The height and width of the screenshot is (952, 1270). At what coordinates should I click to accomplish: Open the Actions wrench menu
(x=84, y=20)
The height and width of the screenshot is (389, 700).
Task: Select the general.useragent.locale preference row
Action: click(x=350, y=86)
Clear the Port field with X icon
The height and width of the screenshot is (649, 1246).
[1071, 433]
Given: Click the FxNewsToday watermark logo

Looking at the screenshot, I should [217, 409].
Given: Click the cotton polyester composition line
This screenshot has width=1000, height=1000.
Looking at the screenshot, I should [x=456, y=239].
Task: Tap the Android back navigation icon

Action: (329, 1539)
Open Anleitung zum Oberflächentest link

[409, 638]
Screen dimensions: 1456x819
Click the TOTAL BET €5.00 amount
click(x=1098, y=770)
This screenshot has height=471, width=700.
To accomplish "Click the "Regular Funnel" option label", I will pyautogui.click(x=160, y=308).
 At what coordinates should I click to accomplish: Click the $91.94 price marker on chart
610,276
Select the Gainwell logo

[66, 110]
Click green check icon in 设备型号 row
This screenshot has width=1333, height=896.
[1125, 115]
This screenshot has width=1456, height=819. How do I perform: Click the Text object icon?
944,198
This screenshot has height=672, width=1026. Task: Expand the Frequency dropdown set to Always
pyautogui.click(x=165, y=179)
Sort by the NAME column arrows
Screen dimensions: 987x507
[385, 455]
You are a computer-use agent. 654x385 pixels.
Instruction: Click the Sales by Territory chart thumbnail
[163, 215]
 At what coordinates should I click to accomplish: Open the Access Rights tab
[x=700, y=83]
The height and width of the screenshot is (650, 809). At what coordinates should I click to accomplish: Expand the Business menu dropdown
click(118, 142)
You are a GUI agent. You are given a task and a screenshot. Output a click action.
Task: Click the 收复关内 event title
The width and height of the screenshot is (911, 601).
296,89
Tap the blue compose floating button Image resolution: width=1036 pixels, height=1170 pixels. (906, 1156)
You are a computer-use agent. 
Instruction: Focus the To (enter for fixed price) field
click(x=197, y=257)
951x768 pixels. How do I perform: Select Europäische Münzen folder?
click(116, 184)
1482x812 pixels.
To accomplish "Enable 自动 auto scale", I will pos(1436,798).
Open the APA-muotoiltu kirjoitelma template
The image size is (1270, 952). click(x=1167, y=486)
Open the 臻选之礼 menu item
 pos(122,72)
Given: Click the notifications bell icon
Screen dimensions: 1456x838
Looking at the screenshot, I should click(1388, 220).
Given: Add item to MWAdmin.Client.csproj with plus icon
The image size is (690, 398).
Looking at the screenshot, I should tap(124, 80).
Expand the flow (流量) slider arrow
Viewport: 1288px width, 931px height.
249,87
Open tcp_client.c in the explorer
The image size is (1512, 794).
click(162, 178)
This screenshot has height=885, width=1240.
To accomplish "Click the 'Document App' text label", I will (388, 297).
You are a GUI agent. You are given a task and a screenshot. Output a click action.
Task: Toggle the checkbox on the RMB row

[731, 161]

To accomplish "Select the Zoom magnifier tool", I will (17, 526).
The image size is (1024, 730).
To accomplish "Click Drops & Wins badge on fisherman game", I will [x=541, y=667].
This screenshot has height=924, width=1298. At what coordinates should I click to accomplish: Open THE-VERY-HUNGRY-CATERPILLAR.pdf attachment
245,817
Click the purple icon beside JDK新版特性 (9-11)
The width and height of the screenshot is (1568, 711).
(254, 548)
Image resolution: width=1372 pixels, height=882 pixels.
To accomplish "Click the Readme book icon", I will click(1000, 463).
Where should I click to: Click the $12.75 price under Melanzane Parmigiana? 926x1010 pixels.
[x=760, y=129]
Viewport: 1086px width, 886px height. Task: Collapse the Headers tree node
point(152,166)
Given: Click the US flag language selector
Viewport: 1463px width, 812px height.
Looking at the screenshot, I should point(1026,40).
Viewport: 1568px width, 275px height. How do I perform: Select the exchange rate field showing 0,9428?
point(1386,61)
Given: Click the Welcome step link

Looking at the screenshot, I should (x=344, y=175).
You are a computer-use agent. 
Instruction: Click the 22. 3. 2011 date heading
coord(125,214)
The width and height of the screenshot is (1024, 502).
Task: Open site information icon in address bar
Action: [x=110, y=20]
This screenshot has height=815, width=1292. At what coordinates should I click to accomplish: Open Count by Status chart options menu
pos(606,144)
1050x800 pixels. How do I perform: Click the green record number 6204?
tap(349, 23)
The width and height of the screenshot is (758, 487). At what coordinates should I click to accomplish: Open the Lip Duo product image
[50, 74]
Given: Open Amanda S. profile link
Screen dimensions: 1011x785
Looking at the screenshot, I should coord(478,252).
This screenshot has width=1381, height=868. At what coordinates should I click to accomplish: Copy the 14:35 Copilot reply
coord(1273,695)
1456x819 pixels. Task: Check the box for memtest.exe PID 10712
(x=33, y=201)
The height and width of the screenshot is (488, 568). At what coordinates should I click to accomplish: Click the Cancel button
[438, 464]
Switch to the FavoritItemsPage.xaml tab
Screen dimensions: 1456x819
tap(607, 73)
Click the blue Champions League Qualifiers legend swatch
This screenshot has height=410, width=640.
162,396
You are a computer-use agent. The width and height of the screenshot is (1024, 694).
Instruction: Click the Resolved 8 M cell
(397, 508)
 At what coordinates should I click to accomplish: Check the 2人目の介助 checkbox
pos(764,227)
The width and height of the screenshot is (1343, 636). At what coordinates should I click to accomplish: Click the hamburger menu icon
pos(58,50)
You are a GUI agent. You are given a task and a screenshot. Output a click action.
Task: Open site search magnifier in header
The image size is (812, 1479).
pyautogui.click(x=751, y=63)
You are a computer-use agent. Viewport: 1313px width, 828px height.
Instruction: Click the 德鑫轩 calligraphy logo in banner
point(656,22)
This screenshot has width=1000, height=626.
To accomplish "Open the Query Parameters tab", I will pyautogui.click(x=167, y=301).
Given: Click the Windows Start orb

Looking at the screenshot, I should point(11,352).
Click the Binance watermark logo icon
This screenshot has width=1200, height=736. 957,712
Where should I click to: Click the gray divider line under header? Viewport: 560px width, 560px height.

* * *

**YOUR TASK**
Please arrange the records as a numbered list, covering everything from the line containing "This screenshot has width=1381, height=868." down to the line containing "This screenshot has width=1200, height=736.", both included, and leave out any blank lines.

**FINAL RESULT**
1. This screenshot has width=1381, height=868. At what coordinates should I click to accomplish: Copy the 14:35 Copilot reply
2. coord(1273,695)
3. 1456x819 pixels. Task: Check the box for memtest.exe PID 10712
4. (x=33, y=201)
5. The height and width of the screenshot is (488, 568). At what coordinates should I click to accomplish: Click the Cancel button
6. [438, 464]
7. Switch to the FavoritItemsPage.xaml tab
8. Screen dimensions: 1456x819
9. tap(607, 73)
10. Click the blue Champions League Qualifiers legend swatch
11. This screenshot has height=410, width=640.
12. 162,396
13. You are a computer-use agent. The width and height of the screenshot is (1024, 694).
14. Instruction: Click the Resolved 8 M cell
15. (397, 508)
16.  At what coordinates should I click to accomplish: Check the 2人目の介助 checkbox
17. pos(764,227)
18. The width and height of the screenshot is (1343, 636). At what coordinates should I click to accomplish: Click the hamburger menu icon
19. pos(58,50)
20. You are a GUI agent. You are given a task and a screenshot. Output a click action.
21. Task: Open site search magnifier in header
22. The image size is (812, 1479).
23. pyautogui.click(x=751, y=63)
24. You are a computer-use agent. Viewport: 1313px width, 828px height.
25. Instruction: Click the 德鑫轩 calligraphy logo in banner
26. point(656,22)
27. This screenshot has width=1000, height=626.
28. To accomplish "Open the Query Parameters tab", I will pyautogui.click(x=167, y=301).
29. Given: Click the Windows Start orb
30. Looking at the screenshot, I should point(11,352).
31. Click the Binance watermark logo icon
32. This screenshot has width=1200, height=736. 957,712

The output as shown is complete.